----- Excerpted data -----

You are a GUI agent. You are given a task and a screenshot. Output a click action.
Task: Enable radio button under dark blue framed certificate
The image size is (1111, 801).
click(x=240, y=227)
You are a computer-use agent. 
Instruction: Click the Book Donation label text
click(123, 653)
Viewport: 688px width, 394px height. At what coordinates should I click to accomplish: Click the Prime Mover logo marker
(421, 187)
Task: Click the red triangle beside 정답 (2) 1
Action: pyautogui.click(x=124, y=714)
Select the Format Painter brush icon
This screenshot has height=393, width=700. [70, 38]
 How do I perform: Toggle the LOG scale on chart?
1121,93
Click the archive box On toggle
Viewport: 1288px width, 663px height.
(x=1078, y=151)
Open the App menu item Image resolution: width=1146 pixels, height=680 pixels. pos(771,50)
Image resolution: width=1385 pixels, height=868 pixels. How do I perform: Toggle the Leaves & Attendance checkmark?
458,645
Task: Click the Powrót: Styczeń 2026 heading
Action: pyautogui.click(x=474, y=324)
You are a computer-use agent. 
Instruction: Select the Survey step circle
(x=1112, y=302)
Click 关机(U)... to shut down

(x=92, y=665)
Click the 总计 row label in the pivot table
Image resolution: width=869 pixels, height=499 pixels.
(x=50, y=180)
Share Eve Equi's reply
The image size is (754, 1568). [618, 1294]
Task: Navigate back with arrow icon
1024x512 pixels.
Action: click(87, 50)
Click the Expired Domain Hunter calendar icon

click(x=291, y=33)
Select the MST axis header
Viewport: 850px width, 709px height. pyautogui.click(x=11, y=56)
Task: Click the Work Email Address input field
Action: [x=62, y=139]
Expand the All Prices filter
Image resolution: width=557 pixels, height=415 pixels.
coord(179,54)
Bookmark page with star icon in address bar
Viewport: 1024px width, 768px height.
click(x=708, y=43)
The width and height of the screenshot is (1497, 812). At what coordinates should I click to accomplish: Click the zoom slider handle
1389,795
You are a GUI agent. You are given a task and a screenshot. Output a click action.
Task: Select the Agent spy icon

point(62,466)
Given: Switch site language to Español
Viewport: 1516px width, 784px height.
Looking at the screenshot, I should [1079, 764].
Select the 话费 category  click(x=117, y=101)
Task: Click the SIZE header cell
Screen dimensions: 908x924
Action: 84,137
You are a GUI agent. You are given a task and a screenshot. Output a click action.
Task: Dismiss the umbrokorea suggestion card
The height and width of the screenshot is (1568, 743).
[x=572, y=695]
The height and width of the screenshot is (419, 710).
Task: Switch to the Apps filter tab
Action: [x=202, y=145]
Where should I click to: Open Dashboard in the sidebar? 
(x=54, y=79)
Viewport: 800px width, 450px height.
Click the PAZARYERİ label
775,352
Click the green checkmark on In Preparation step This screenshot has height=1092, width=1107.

-----

Task instructions
Nothing in the records may be left out; transcribe all of them exactly.

Response area
You are a GUI agent. You are given a task and a screenshot. Output a click action.
Task: Enable radio button under dark blue framed certificate
The image size is (1111, 801).
click(x=240, y=227)
You are a computer-use agent. 
Instruction: Click the Book Donation label text
click(123, 653)
Viewport: 688px width, 394px height. At what coordinates should I click to accomplish: Click the Prime Mover logo marker
(421, 187)
Task: Click the red triangle beside 정답 (2) 1
Action: pyautogui.click(x=124, y=714)
Select the Format Painter brush icon
This screenshot has height=393, width=700. [70, 38]
 How do I perform: Toggle the LOG scale on chart?
1121,93
Click the archive box On toggle
Viewport: 1288px width, 663px height.
(x=1078, y=151)
Open the App menu item Image resolution: width=1146 pixels, height=680 pixels. pos(771,50)
Image resolution: width=1385 pixels, height=868 pixels. How do I perform: Toggle the Leaves & Attendance checkmark?
458,645
Task: Click the Powrót: Styczeń 2026 heading
Action: pyautogui.click(x=474, y=324)
You are a computer-use agent. 
Instruction: Select the Survey step circle
(x=1112, y=302)
Click 关机(U)... to shut down

(x=92, y=665)
Click the 总计 row label in the pivot table
Image resolution: width=869 pixels, height=499 pixels.
(x=50, y=180)
Share Eve Equi's reply
The image size is (754, 1568). [618, 1294]
Task: Navigate back with arrow icon
1024x512 pixels.
Action: click(87, 50)
Click the Expired Domain Hunter calendar icon

click(x=291, y=33)
Select the MST axis header
Viewport: 850px width, 709px height. pyautogui.click(x=11, y=56)
Task: Click the Work Email Address input field
Action: [x=62, y=139]
Expand the All Prices filter
Image resolution: width=557 pixels, height=415 pixels.
coord(179,54)
Bookmark page with star icon in address bar
Viewport: 1024px width, 768px height.
click(x=708, y=43)
The width and height of the screenshot is (1497, 812). At what coordinates should I click to accomplish: Click the zoom slider handle
1389,795
You are a GUI agent. You are given a task and a screenshot. Output a click action.
Task: Select the Agent spy icon

point(62,466)
Given: Switch site language to Español
Viewport: 1516px width, 784px height.
Looking at the screenshot, I should [1079, 764].
Select the 话费 category  click(x=117, y=101)
Task: Click the SIZE header cell
Screen dimensions: 908x924
Action: 84,137
You are a GUI agent. You are given a task and a screenshot. Output a click action.
Task: Dismiss the umbrokorea suggestion card
The height and width of the screenshot is (1568, 743).
[x=572, y=695]
The height and width of the screenshot is (419, 710).
Task: Switch to the Apps filter tab
Action: [x=202, y=145]
Where should I click to: Open Dashboard in the sidebar? 
(x=54, y=79)
Viewport: 800px width, 450px height.
Click the PAZARYERİ label
775,352
Click the green checkmark on In Preparation step This screenshot has height=1092, width=1107.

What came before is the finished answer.